- _Texte à lire_:
+===+

“L’héroïne du jour”, dixit le président du tribunal, se tient à la barre. Fluette, jolie, elle inspire la sympathie. Derrière elle, sa victime. Un gaillard costaud qui, en décembre dernier, a voulu lui acheter un scooter. Rendez-vous était pris le 10 décembre 2016 donc, à Kaweni. L’acheteur y apprend que d’autres sont sur le coup, et que le premier à payer aura le véhicule. Intéressé, il dégaine 1000€ en espèces, et un nouveau rendez-vous est fixé le 12 décembre pour récupérer le scooter. Le temps de faire les papiers à la préfecture. Mais le jour où la transaction doit être finalisée, la jeune vendeuse ne répond pas. L’acheteur se sent floué, et se rend à la police, qui se charge d’appeler la mise en cause. Celle-ci répond, et s’engage à rembourser les 1000€ avant février. Elle signe une attestation sur l’honneur en ce sens.
Mais en mars, le plaignant retourne au commissariat, n’ayant pas vu la couleur de son argent, et dépose plainte pour abus de confiance.
Dès lors, la jeune femme explique qu’en décembre, alors qu’elle allait déposer les 1000€ de la vente à la banque, deux hommes l’ont agressée et lui ont volé son sac, avec l’argent. Elle soupçonne l’acheteur d’avoir commandité ce vol à l’arraché pour avoir le scooter, et l’argent du scooter. “Vous vous faîtes des films dans votre tête”, titille le président du tribunal, peu convaincu.

+===+

- _Données fournies_:
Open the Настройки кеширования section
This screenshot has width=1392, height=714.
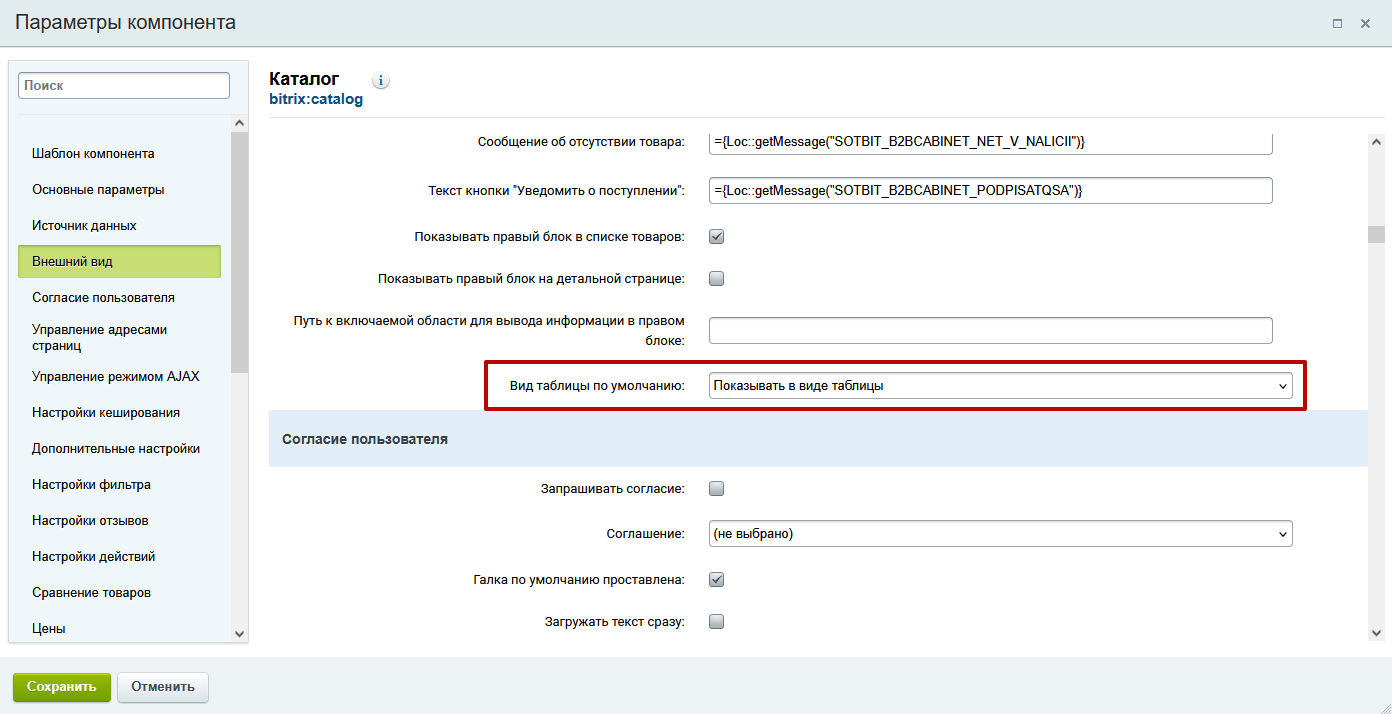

+===+

- _Exercices proposés_:
**A)** D'après le texte sur la vente du scooter, quelle somme l'acheteur a-t-il remise en espèces à la vendeuse ?
**B)** Recopiez à l'identique, dans le texte sur la vente du scooter, tout ce qui va de « Mais en mars, le » jusqu'à « tribunal, peu convaincu. ».
Les lignes ci-dessus forment un matériel distinct du texte.

- _Réponses attendues_:
**A)** Il lui a remis 1000 € en espèces.

**B)**
Mais en mars, le plaignant retourne au commissariat, n’ayant pas vu la couleur de son argent, et dépose plainte pour abus de confiance.
Dès lors, la jeune femme explique qu’en décembre, alors qu’elle allait déposer les 1000€ de la vente à la banque, deux hommes l’ont agressée et lui ont volé son sac, avec l’argent. Elle soupçonne l’acheteur d’avoir commandité ce vol à l’arraché pour avoir le scooter, et l’argent du scooter. “Vous vous faîtes des films dans votre tête”, titille le président du tribunal, peu convaincu.